Desde luego, perdido en el polvoriento paso de los años y en un lugar privilegiado del recuerdo, vestido de azul marino y oro, está nuestro entrañable amigo Gabriel Franzoni con su verde mirada triste, su hidalguía y el profundo respeto por los que en medio del ruedo no teníamos, ni remotamente, su coraje y sus agallas. Sabe usted maestro, eran otros tiempos, menos vertiginosos y conflictivos, más serenos y alegres. El paraíso perdido y no recobrable.
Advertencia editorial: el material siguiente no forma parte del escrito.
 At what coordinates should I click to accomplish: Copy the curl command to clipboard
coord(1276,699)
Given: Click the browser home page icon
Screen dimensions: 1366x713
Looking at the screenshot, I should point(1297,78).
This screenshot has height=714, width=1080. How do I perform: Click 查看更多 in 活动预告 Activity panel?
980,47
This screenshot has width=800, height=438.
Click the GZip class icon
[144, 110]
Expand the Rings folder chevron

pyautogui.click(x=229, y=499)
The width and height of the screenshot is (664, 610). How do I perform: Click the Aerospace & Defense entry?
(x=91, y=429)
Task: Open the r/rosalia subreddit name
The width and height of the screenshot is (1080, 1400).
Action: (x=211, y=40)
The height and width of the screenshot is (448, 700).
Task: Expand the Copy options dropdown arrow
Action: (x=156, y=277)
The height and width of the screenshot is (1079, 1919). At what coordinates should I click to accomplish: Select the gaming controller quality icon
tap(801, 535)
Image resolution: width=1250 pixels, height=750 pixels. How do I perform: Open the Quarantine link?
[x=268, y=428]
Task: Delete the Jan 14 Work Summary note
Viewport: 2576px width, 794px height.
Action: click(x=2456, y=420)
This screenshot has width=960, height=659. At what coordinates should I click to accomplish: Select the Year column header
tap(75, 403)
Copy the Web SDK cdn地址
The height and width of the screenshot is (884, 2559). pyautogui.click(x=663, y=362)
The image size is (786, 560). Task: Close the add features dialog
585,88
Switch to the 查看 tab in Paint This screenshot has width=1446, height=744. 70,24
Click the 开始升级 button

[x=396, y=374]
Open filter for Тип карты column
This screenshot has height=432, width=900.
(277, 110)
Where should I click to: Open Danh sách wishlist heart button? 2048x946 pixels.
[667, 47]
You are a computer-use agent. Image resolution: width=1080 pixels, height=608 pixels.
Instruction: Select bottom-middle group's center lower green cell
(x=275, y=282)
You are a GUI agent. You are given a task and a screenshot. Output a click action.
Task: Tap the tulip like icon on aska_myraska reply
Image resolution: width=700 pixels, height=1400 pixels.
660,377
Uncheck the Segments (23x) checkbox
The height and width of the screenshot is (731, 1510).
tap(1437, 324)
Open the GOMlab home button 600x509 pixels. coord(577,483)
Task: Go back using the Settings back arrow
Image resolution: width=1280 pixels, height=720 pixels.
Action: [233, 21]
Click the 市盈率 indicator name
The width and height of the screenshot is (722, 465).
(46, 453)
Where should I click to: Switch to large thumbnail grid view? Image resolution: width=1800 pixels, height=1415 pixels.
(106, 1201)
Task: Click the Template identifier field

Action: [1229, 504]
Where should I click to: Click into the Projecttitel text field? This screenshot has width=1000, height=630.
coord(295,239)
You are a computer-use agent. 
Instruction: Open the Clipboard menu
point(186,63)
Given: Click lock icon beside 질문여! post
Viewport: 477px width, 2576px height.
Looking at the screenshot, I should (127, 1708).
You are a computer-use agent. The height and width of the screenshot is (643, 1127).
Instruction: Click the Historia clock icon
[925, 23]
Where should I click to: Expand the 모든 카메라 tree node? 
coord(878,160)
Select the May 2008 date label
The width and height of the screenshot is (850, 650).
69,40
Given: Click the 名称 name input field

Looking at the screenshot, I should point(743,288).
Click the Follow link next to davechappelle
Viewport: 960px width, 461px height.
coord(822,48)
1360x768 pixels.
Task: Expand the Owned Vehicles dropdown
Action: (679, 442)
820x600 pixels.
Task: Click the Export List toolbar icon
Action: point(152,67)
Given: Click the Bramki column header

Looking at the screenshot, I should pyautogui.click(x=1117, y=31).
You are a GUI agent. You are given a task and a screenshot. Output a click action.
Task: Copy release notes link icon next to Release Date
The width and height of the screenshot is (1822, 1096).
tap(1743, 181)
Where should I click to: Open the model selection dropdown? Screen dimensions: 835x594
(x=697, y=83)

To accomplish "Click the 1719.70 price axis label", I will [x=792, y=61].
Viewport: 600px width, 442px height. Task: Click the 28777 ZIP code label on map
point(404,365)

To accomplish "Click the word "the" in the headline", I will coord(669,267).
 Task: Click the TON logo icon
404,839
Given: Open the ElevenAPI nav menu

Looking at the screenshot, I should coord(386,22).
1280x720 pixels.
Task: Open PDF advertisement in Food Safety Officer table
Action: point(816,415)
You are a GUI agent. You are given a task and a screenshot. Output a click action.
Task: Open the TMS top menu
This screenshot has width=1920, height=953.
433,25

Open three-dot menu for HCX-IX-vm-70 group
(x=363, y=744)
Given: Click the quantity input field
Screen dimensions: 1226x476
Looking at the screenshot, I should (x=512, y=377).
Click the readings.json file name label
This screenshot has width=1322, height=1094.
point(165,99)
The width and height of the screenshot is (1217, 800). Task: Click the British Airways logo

Era fácil, bastaba con repetir un nombre, respirar una fragancia, besar a la novia bajo la sombra de los eucaliptos. Estaban también las canciones, las de Vicky Carr, Cat Stevens, y claro, Joan Manuel Serrat. Entonces, si llovía, las gotas tras la ventana escurrían despacio, suaves, justas.

 

Después, se quebraron los sueños y fuimos, no lo que quisimos, sino lo que pudimos ser. Ya ve maestro, los recuerdos me han puesto melancólico, así que hoy he guardado los filos de estoques y descabellos para tardes más benignas. Además, ¿qué le parece?, las corridas están suspendidas debido a la epidemia. Pobre México con sus incontables miserias, ser tantos y parió la abuela. Por cierto, esta última frase se la aprendí a usted.

 

La vida, que en ocasiones es una ordinaria, otras, se viste de luces. Nuestro encuentro al azar es prueba de ello. La convocatoria de recuerdos inclina la balanza y ha valido mucho la pena. Desde aquí, le abrazo de nuevo con todo el cariño de una despedida que se niega a ser tan prolongada.